Bunte Hunde
Schon mal darüber nachgedacht, warum man den ‚Tatort‘ prinzipiell mag? Und nur die miefigen Figuren, biederen Schauplätze und gymnasialen Dialoge so peinlich findet, daß man meistens nach zehn Minuten zur Fernbedienung greift (so lange jedenfalls nicht Peter Keglevic oder Dominik Graf inszenieren). Dafür gibt es einen einfachen Grund: Krimi ist prinzipiell okay, ebenso deutsche Schauplätze. Es muß eben nicht immer der Sunset Boulevard oder der Times Square sein und nicht mal Komödie, wie man uns seit ein paar Jahren in Deutschland immer wieder erzählen will. Der Romanautor und Regisseur Lars Becker hat mit seinem Erstling ‚Schattenboxer‘ gezeigt, daß auch schlichte Genrefilme aus und in Deutschland Erfolg haben können. Sein zweites Werk ‚Bunte Hunde‘ ist nun in jeder Hinsicht sowohl Fortsetzung als auch Steigerung dieser Haltung: Der Thriller um eine Bande von Autoschiebern, die von einem sperrigen Kommissar verfolgt werden, ist in Sachen Handwerk, Spannung und Casting einem vergleichbaren Film aus den USA absolut ebenbürtig. Die Drei von der Knackstelle: Toni Starek (Peter Lohmeyer), Pepe Brenner (Til Schweiger) und Guru Freiland Qan Gregor Kemp) vertreiben sich die Nächte, indem sie noble Karossen aufbrechen und über die Grenze in Ostblockländer verschieben. Kommissar Goethals (Christian Redl) sucht das zu verhindern, immer wieder, und stets erfolglos.
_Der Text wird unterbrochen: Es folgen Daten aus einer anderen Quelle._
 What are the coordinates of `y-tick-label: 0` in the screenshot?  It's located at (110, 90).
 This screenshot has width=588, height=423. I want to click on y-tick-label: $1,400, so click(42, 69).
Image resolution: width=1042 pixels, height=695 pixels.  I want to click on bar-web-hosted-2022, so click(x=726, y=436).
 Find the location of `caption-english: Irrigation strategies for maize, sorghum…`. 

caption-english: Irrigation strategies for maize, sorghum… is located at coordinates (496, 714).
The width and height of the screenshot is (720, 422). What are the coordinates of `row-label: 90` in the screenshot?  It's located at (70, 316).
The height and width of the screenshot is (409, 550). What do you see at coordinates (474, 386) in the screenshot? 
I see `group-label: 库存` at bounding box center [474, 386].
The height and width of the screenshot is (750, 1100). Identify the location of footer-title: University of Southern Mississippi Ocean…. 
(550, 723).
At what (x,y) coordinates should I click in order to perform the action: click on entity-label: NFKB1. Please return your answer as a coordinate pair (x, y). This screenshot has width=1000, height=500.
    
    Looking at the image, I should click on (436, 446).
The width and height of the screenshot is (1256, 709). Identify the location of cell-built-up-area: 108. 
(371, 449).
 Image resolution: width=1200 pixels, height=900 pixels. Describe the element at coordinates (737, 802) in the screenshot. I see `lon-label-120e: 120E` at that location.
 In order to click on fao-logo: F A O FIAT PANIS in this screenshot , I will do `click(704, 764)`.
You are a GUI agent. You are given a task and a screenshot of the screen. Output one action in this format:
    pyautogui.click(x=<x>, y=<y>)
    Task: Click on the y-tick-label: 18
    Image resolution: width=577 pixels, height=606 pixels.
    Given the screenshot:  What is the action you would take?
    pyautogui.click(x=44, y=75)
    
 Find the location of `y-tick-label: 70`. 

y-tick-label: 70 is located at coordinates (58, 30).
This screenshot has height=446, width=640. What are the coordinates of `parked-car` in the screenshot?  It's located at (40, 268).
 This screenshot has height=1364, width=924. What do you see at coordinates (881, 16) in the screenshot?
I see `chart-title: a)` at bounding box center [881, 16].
Zwar landen Starek und Brenner im Gegensatz zum Proleten Freiland im Knast, weil Dumpfbirne Brenner im Verhör seinen Mund nicht halten kann. Von dort bricht Starek allerdings mit Hilfe der blonden Schönheit Mona schon bald wieder aus und organisiert mit Kumpel Guru schon die nächsten Brüche.
Auch Verräter Pepe kommt bald wieder ins Spiel, doch das ist eine andere Episode in diesem komplex arrangierten Thriller. Was unterscheidet nun einen ‚Tatort‘ von ‚Bunte Hunde‘? Erstens: Lars Becker hat einen guten Blick für kraftvolle Bilder, die man Deutschland gar nicht zutraut, sei es nun die Szene einer Kleinstadt im Morgengrauen, sei es das dampfend-hektische Nachtleben der Großstadt. Punkt zwei: Die Besetzung. Bis in die kleinste Nebenrolle hinein ist ‚Bunte Hunde‘ mit unverwechselbaren Typen ausgestattet, die trotz ihrer Schrulligkeit nie wirken, als seien sie aus einem Fellini-Film gefallen. Und Peter Lohmeyer als stenziger Ganove, der wenig kann und wenig weiß, aber trotzdem über eine große innere Stärke zu verfügen scheint, ist in diesem Lichtspiel das Trumpf-As. Dritter Bonus-Punkt: Becker kann Dialoge schreiben. Knapp und unverblümt kommt er auf den Punkt. Er charakterisiert seine Figuren mit ein, zwei Sätzen und er weiß genau, wann sie gefälligst ihren Mund zu halten haben. Und so kommt es, daß man in ‚Bunte Hunde‘ nach 100 Minuten Spaß und Spannung plötzlich ganz genau weiß, wie ein guter deutscher Krimi auszusehen hat. Und warum der ‚Tatort‘ im Fernsehen mit sinkenden Einschaltquoten zu kämpfen hat, weiß man plötzlich auch.